_What is expected_
Count the lines in the records below that contain the string "Identify". Give only the number.

---

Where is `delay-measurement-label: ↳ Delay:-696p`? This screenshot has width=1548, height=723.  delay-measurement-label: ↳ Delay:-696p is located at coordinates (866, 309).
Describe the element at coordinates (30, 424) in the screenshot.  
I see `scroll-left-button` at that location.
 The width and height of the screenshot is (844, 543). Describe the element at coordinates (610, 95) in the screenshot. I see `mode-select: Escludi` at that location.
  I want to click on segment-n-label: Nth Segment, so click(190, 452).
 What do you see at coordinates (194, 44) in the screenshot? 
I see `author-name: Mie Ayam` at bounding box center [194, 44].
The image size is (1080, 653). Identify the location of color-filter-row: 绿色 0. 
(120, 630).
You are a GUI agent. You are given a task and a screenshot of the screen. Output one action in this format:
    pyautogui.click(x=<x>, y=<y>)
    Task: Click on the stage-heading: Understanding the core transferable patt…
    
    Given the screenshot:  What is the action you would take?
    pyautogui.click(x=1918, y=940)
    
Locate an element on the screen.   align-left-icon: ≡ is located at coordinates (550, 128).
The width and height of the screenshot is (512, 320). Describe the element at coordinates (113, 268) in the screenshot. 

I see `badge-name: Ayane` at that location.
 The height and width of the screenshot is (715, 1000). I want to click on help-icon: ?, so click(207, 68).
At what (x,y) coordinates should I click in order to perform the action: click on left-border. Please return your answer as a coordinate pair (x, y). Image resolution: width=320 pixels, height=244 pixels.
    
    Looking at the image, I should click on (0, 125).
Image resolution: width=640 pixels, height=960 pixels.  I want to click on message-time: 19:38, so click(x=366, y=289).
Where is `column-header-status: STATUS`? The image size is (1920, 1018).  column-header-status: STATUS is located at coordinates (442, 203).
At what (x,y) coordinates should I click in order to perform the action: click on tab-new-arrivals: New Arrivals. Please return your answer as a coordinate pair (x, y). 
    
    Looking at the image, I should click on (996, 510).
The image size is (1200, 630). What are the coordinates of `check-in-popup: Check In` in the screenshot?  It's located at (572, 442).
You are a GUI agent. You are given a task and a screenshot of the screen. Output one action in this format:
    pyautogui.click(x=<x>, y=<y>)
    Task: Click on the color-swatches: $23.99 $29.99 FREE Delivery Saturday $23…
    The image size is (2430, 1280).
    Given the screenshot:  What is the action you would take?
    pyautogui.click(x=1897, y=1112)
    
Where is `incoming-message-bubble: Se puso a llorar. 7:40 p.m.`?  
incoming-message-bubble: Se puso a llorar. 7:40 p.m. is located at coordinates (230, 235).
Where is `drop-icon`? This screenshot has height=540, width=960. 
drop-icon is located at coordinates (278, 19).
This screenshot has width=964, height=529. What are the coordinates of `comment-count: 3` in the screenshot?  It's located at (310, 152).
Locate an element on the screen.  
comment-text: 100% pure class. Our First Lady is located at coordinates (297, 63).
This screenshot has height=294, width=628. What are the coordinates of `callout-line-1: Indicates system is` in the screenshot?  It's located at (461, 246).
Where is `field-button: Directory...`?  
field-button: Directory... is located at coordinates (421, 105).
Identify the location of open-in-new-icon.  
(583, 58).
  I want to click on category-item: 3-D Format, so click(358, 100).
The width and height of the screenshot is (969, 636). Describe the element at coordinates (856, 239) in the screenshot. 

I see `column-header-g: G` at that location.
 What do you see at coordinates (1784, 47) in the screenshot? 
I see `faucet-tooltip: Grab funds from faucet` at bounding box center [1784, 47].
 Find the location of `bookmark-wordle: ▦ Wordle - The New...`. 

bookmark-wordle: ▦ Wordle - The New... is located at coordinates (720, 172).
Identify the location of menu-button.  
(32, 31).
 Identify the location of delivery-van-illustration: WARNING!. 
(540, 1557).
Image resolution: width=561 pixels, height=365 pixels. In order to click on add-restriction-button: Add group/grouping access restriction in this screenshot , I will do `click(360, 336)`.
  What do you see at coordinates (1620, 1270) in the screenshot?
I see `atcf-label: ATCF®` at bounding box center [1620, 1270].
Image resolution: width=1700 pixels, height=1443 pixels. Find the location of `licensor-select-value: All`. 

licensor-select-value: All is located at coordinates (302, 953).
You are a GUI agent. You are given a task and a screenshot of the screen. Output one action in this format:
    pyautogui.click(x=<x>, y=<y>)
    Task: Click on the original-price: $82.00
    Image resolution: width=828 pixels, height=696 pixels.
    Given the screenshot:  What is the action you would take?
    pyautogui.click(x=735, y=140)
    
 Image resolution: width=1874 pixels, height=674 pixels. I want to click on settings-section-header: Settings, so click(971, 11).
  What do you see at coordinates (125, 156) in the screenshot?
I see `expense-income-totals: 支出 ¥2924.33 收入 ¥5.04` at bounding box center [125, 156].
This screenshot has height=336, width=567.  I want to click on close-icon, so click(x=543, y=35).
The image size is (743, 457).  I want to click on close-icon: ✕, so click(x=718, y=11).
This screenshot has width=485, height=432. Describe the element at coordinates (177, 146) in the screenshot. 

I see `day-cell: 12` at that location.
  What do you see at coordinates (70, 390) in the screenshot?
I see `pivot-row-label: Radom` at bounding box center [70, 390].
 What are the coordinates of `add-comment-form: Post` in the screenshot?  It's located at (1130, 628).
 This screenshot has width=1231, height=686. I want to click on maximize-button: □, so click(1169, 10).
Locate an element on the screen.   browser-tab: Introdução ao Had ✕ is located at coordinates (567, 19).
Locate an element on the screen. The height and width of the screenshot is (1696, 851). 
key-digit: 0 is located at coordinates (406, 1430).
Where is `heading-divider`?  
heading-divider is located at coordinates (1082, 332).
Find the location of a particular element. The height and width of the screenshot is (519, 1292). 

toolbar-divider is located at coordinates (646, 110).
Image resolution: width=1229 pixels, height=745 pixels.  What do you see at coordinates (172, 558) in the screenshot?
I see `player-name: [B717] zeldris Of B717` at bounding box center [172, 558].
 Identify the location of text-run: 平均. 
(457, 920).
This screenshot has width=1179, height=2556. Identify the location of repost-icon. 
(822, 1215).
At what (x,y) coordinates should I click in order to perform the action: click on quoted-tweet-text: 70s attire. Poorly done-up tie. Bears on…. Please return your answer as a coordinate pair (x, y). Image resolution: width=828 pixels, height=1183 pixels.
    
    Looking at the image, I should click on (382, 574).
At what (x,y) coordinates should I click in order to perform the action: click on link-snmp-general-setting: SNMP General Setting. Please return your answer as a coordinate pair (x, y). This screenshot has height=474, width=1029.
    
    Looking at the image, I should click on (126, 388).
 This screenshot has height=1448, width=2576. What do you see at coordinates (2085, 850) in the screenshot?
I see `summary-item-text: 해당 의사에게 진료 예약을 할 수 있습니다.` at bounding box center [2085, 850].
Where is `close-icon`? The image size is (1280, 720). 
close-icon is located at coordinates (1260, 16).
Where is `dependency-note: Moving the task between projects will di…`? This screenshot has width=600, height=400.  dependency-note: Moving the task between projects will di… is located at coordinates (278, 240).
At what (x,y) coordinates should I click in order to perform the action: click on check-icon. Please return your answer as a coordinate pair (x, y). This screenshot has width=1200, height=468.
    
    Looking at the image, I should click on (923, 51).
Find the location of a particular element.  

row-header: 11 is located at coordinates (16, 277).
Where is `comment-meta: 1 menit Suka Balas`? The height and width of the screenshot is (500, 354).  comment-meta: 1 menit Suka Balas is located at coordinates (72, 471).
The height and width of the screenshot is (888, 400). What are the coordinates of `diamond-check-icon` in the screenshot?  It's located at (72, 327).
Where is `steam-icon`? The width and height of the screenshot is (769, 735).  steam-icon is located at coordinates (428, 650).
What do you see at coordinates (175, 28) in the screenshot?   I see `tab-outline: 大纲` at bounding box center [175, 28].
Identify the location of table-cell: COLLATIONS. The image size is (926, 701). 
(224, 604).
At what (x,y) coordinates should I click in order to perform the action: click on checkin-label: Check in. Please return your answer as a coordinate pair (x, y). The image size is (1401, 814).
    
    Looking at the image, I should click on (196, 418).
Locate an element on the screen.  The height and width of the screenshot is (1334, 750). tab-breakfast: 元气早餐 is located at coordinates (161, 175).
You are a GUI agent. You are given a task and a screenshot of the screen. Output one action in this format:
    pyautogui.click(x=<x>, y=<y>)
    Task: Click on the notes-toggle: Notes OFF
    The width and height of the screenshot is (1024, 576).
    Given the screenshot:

---

_Answer space_
7